Study Design
This cohort study was conducted in the setting of the implementation of a perioperative quality improvement initiative within the Department of Anesthesiology and Perioperative Medicine at Oregon Health & Science University (OHSU) Hospital. On December 1, 2012, OHSU instituted a practice change to transition from ETTs with a barrel-shaped cuff design to the TaperGuard™ ETT for all surgical patients. We used an interrupted time-series to compare two cohorts of patients undergoing inpatient surgery with general anesthesia and the placement of an ETT, during a baseline period with the use of standard ETT and an intervention period with the use of the TaperGuard™ ETT. The baseline cohort included patients who had surgery between April 1, 2011 and November 30, 2012; the intervention cohort included patients who had surgery between December 1, 2012 and February 15, 2014. The collection and review of clinical information for this study was approved by the OHSU institutional review board, which waived the need for informed consent. The study was registered on clinicaltrials.gov as NCT02450929. This manuscript adheres to the applicable SQUIRE 2.0 guidelines.
During the intervention period, there were no active institutional changes to address postoperative pneumonia. Patients admitted to the ICU received a uniform pneumonia prevention bundle including oral care, head of bed elevation, daily sedation interruptions with spontaneous breathing trials, and appropriate stress-ulcer prophylaxis. There were no other institutional changes to operating room management during the two study periods, including default ventilator settings, aspiration prevention techniques, and oral care.
Patient Population
All elective and emergency surgical patients undergoing procedures in the operating room that required endotracheal intubation followed by postoperative hospitalization were included in the study. We excluded patients younger than 18 years of age. For patients undergoing multiple surgeries during a single hospitalization, only the first surgical event of the hospitalization was described.

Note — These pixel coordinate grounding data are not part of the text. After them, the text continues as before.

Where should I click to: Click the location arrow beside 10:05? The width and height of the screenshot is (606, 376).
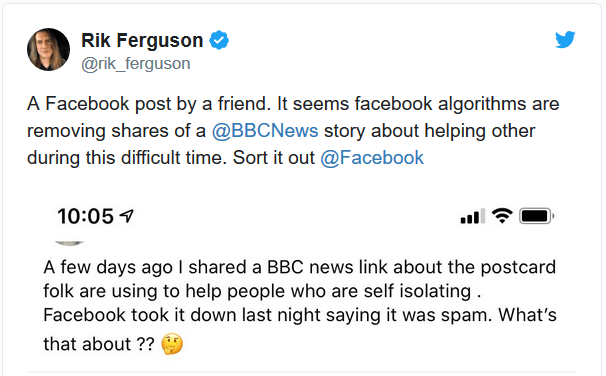[x=127, y=216]
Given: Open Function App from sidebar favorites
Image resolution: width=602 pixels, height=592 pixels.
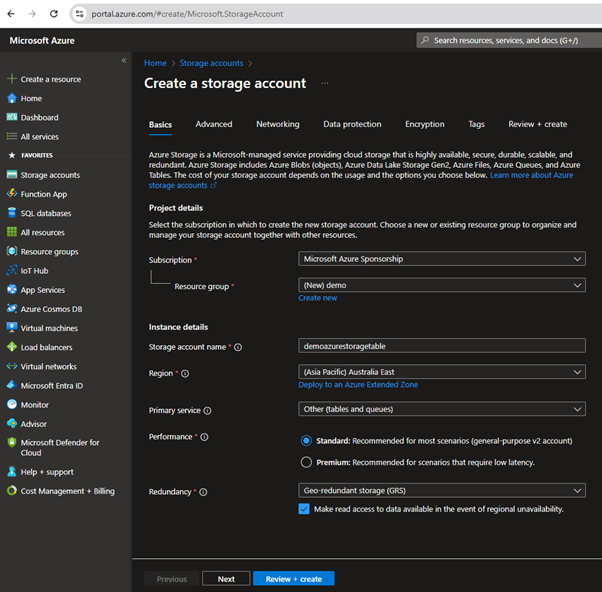Looking at the screenshot, I should tap(43, 194).
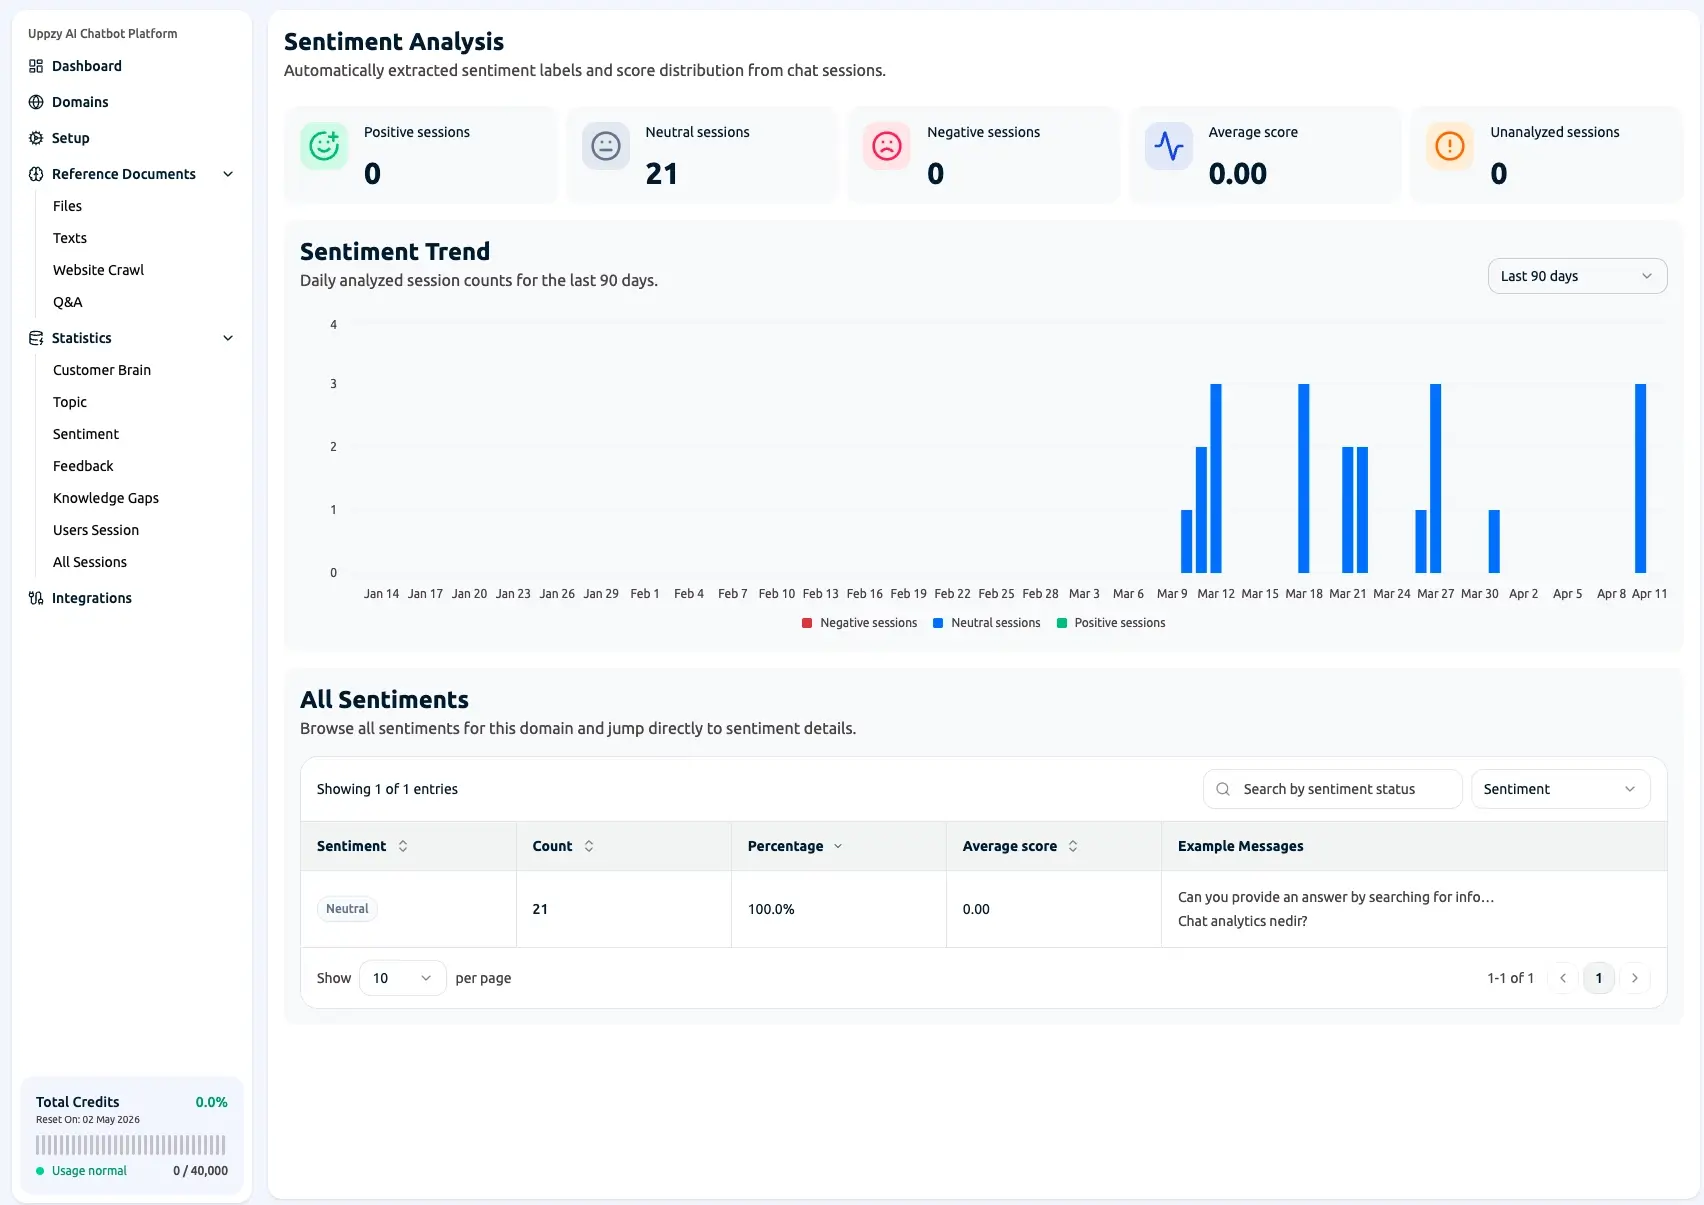Toggle Positive sessions legend in chart

pos(1110,623)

Outcomes and Data Collection
The primary outcome was postoperative pneumonia during the hospitalization, identified based on hospital discharge ICD-9 codes for bacterial and fungal pneumonia and included the following specific codes: 481.00-486.99 (pneumonia) and 997.31 (VAP). Centricity (General Electric, Fairfield, CT) and EPIC (Verona, WI) anesthesia information management systems were queried for clinical data. An internal OHSU perioperative patient database that included a cohort of these patients was also used to collect baseline demographics, characteristics of anesthetic and surgical perioperative care, and postoperative variables.
Statistical Analysis
Summary statistics (means and standard deviations for quantitative characteristics and frequencies and percentages for categorical factors) were estimated for patients’ demographic characteristics (i.e., age, race, gender, body mass index), perioperative factors (i.e., American Society of Anesthesiologists [ASA] physical status classification, procedural classifications) and potential confounding factors (i.e., tidal volume, rapid sequence intubation, use of non-depolarizing neuromuscular blockade, positive end-expiratory pressure [PEEP]). We first compared the characteristics between the baseline and intervention cohorts using two-sample unequal variance t-test for the quantitative characteristics or chi-squared test statistics for the categorical ones. We also presented ETT cohort (unadjusted) summary statistics for the primary outcomes: (a) VAP, using a chi-square test, (b) duration of mechanical ventilation (min), and (c) hospital length of stay (days). The latter two comparisons were made using an unequal variance t-test. We then formally evaluated whether there were differences in these outcomes by adjusting (controlling) for potential confounding factors. For the postoperative pneumonia outcome and hospital mortality outcome, we performed multivariable logistic regression to test whether the odds of postoperative pneumonia or mortality in the intervention cohort were different than the odds of postoperative pneumonia or mortality in the baseline cohort. For the two quantitative secondary outcomes, hospital length of stay (LOS) and duration of mechanical ventilation (min), we performed multivariable linear regression using robust (sandwich) estimated standard errors to remedy possible violation of the model variance assumption. We tested for differences in the two cohorts using standard (adjusted) pairwise comparison tests.
Finally, we explored whether possible effects between postoperative pneumonia and the two cohorts were modified by the following potential effect modifiers: diabetes, hypertension, COPD, tobacco abuse, ischemic heart disease, GERD, heart failure, obesity, and intraoperative use of nondepolarizing neuromuscular blockade. These analyses were performed using multivariable logistic regression models. Separate models were fitted for each of the potential effect modifiers, similar to the primary adjusted analysis for postoperative pneumonia, but with the inclusion of one additional term for the effect modifier and its interaction term with the cohort predictor. The a priori selected confounding factors included in all adjusted analyses were ASA status (five categories), tidal Volume (ml/kg), Caucasian race (yes/no), age (in years), male gender (yes/no), and PEEP (=0 or >0). All hypothesis tests, associated p-values and confidence intervals were two-sided. The statistical analyses were performed using Stata (ver. 15.1) and R (ver. 3.3.3) statistical packages.